Educationist Fredie Wabwire passes on

Fredie Wabwire with his family.

What you need to know:

In February last year, Wabwire broke the news to his son, Patrick Allan Wabwire Junior that he was sick and suffering from Amyotrophic Lateral Sclerosis (ALS). Whereas he received medical care and treatment, he expressed his fear that there was no cure

A friend, a father and an educationist, three words that aptly defined Aubrey Fredie Wabwire. On the Friday morning of April 14th, at 10:29am, he breathed his last. He was professor in the Mathematics department at Southwest Tennessee Community College in Memphis, Tennessee, in United States.

In February last year, Wabwire broke the news to his son, Patrick Allan Wabwire Junior that he was sick and suffering from Amyotrophic Lateral Sclerosis (ALS). Whereas he received medical care and treatment, he expressed his fear that there was no cure.

ALS is defined as a progressive degeneration of the motor neurons of the central nervous system, leading to wasting of the muscles and paralysis. “As the disease progressed, dad told me that he could not feel one of his thumbs then as it spread, he told me he could not feel the rest of his fingers and then the hands and fingers. It was progressive,” Wabwire Jr. explains.

As Allan shares various communications with his fallen father, the pain in learning that he could no longer type out owing to ALS, was overbearing. When the news of his passing was broken to him by a family friend that was by his side in hospital, he was broken.
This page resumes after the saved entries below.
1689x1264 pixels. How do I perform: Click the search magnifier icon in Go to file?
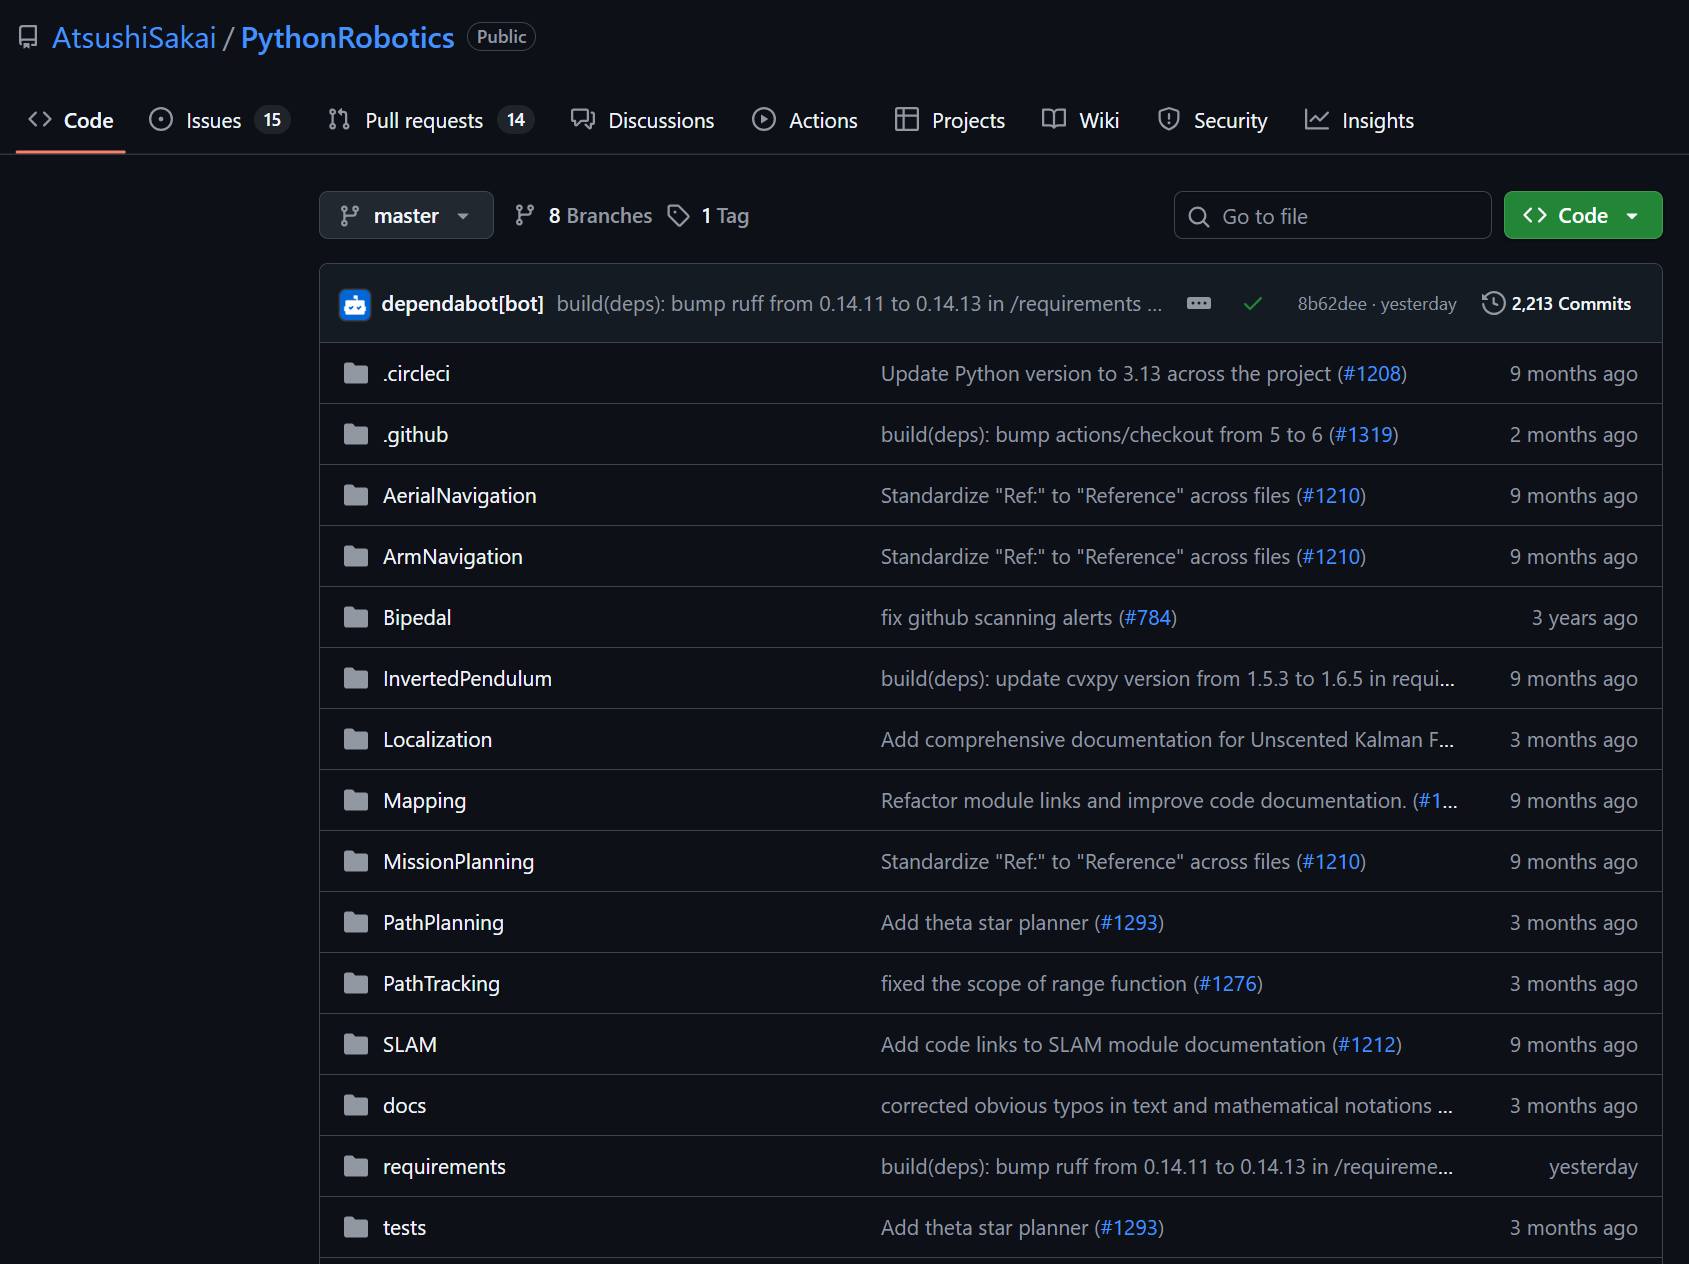click(1198, 216)
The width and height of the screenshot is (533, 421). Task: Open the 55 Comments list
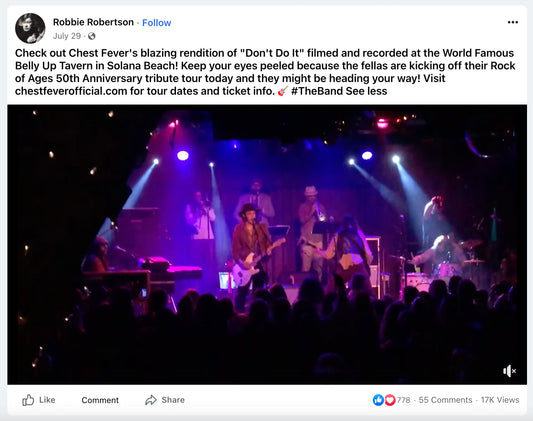point(445,400)
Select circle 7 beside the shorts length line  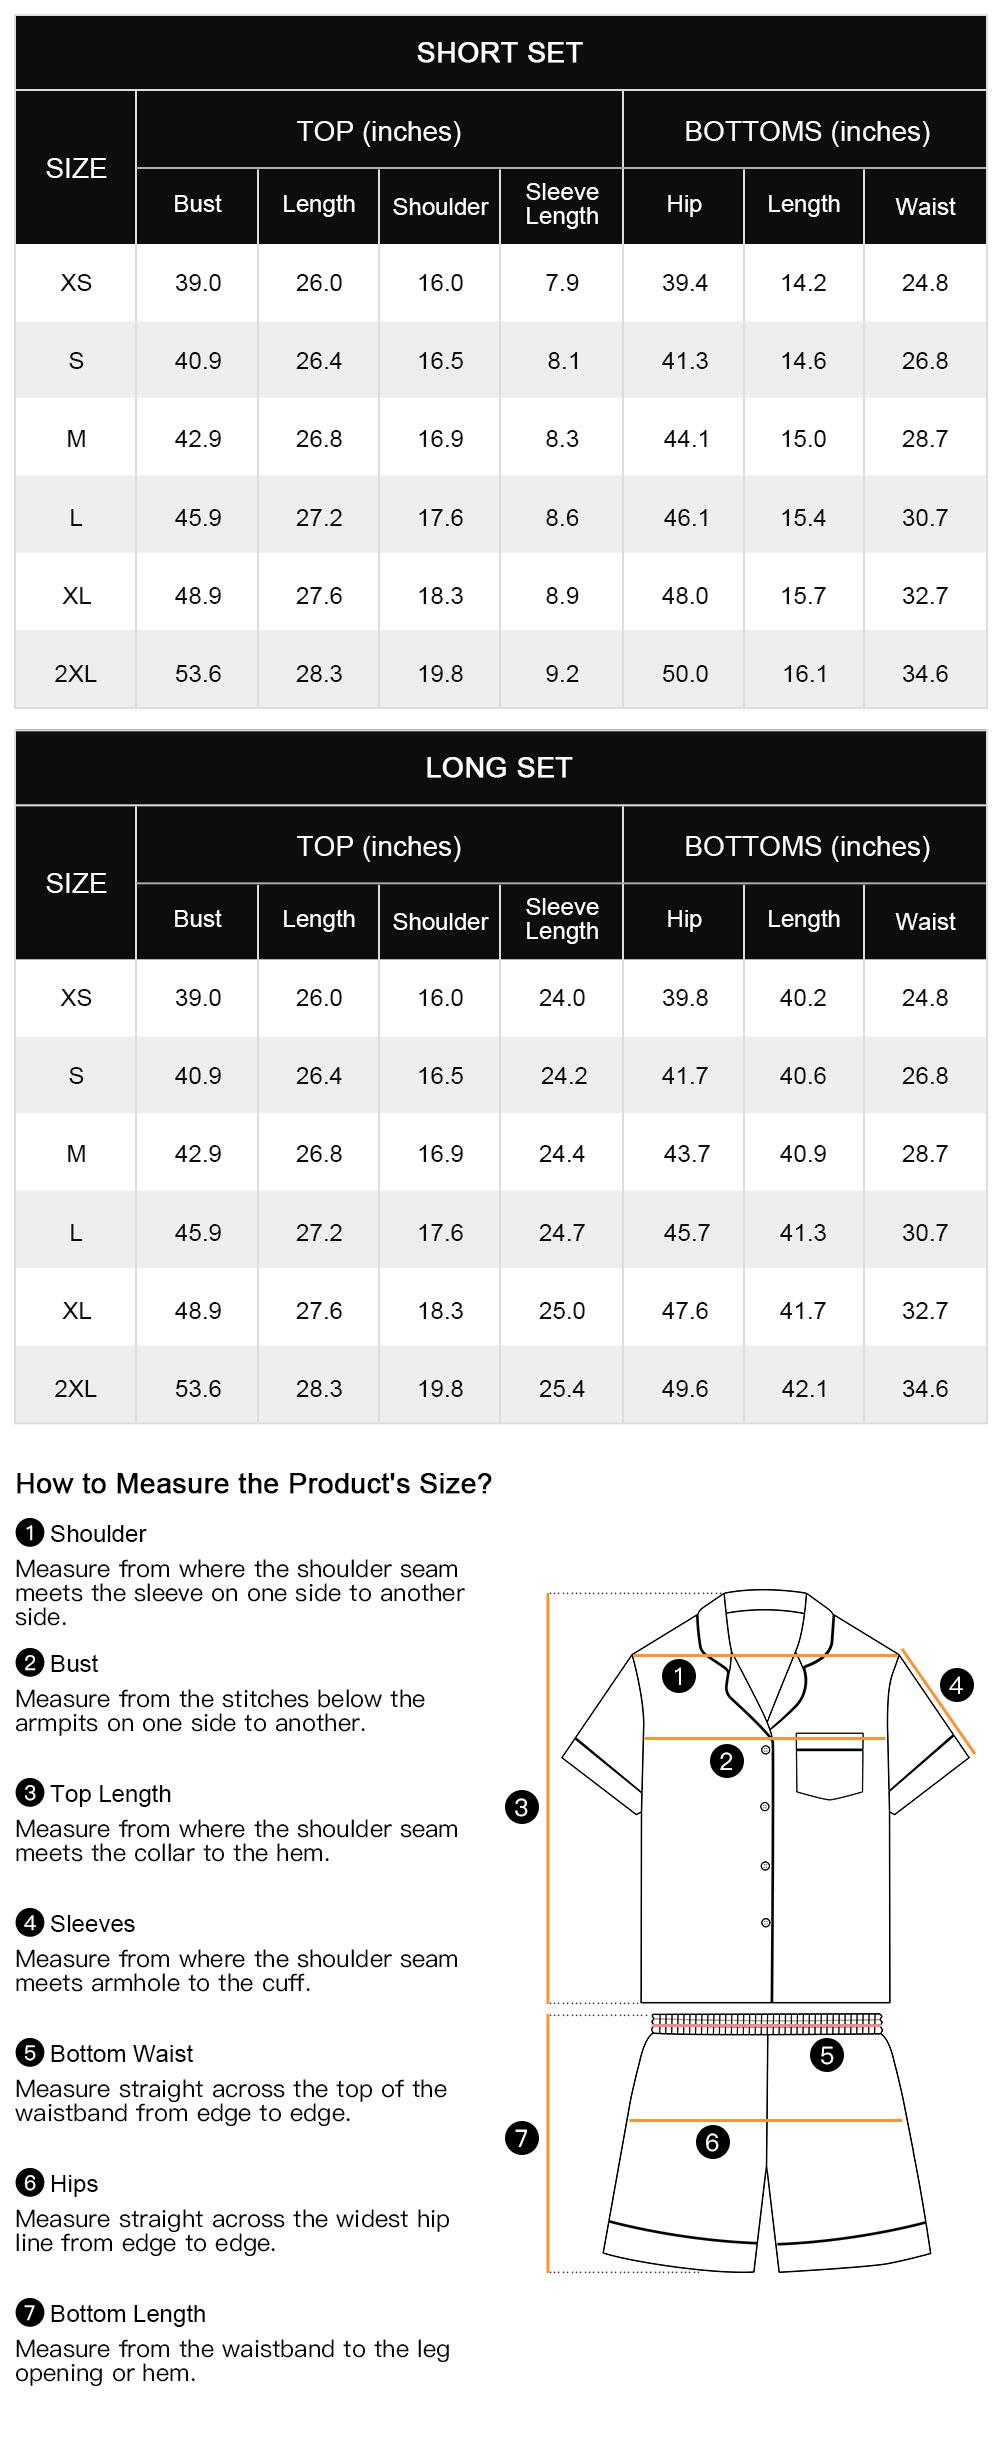coord(522,2138)
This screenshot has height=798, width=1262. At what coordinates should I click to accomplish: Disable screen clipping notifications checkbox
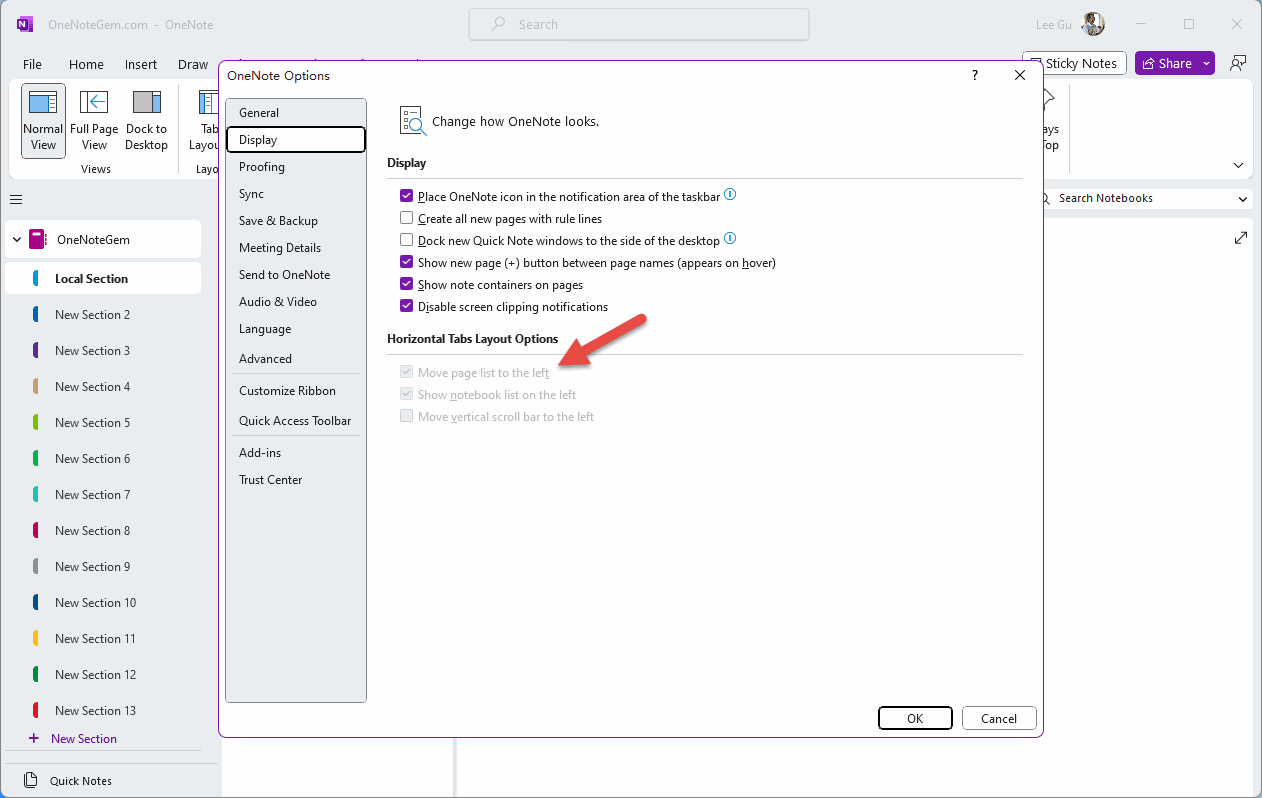407,305
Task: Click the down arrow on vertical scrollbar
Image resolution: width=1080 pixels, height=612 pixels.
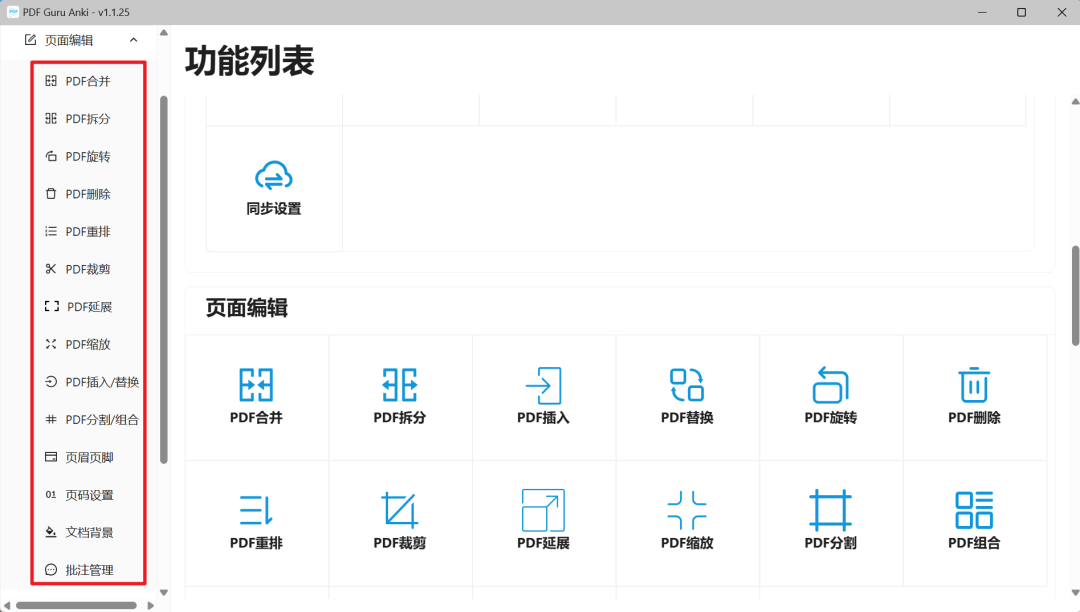Action: click(x=1073, y=594)
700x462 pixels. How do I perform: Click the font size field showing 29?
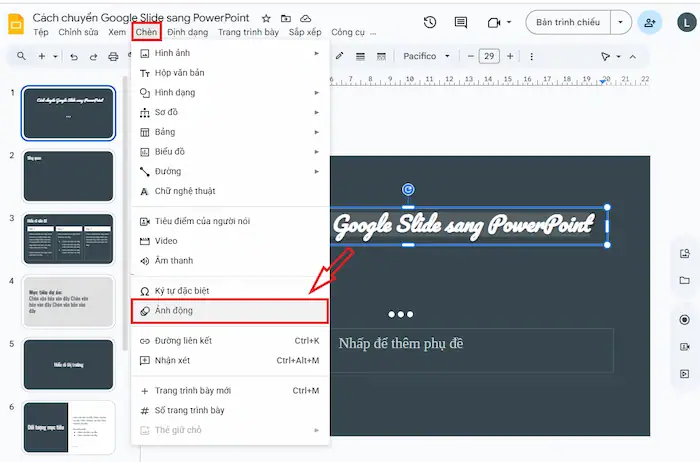490,57
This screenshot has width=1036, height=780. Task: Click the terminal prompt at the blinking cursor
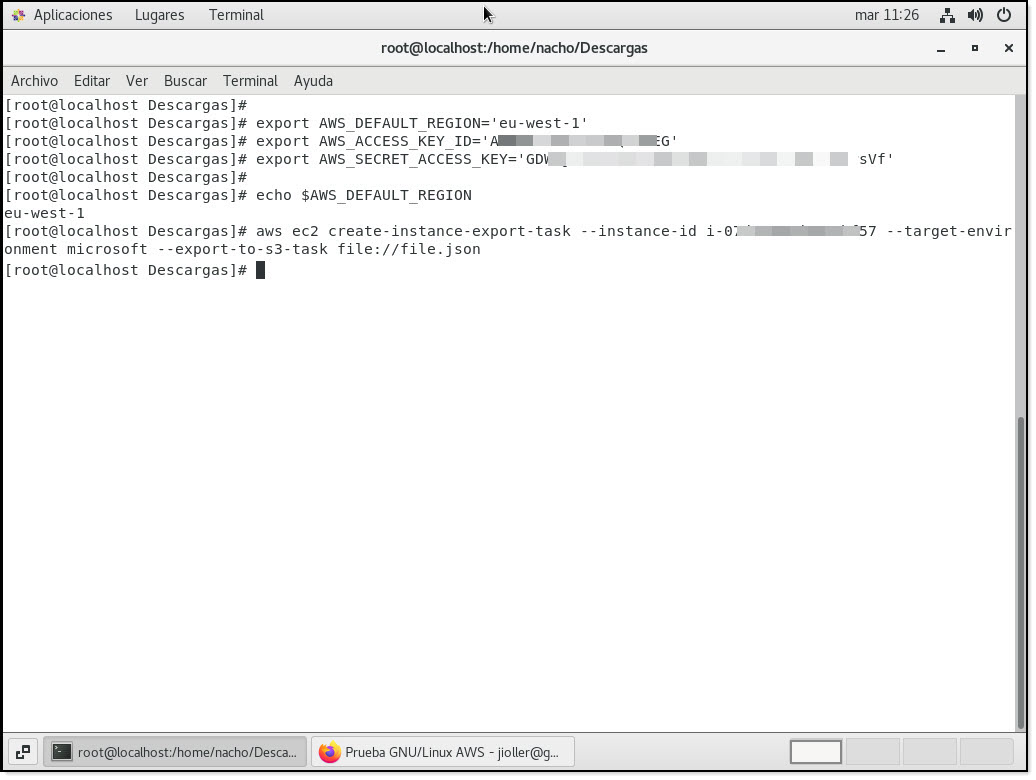261,269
He decided to take some time off. His birthday was a couple of days away and he could not deal with the pain of imagining that his father, his father and confidant could possibly be buried on his birthday was altogether unconceivable.

Wabwire Jr. made up his mind to deactivate his Facebook account so that he did not have to deal with people sending him congratulatory messages during the time when he was grieving the passing of his father.

He recounts moments with his father as a man he called friend, a person who nurtured him and with whom he shared inner thoughts and celebrated life’s moments- big and small, like the time when Jr. became a father too.

“He was a super father and I always told him he was the best father in the world. We didn’t grow up with our mother so you can imagine what it means for him raising us as a single father,” Wabwire Jr., a software developer, narrates.

Wabwire has a sister, Lorna Patience Nekesa but lost his brother, Andrew Sabbiti Wabwire and their mother, Winfred Wabwire. In a Facebook post, Nekesa writes, “Praise God Dr. Rev Goodman, I write this with the heaviest heart. My dad was diagnosed with ALS last year, he has been on treatment and managing it the best way he can. We have been praying for him.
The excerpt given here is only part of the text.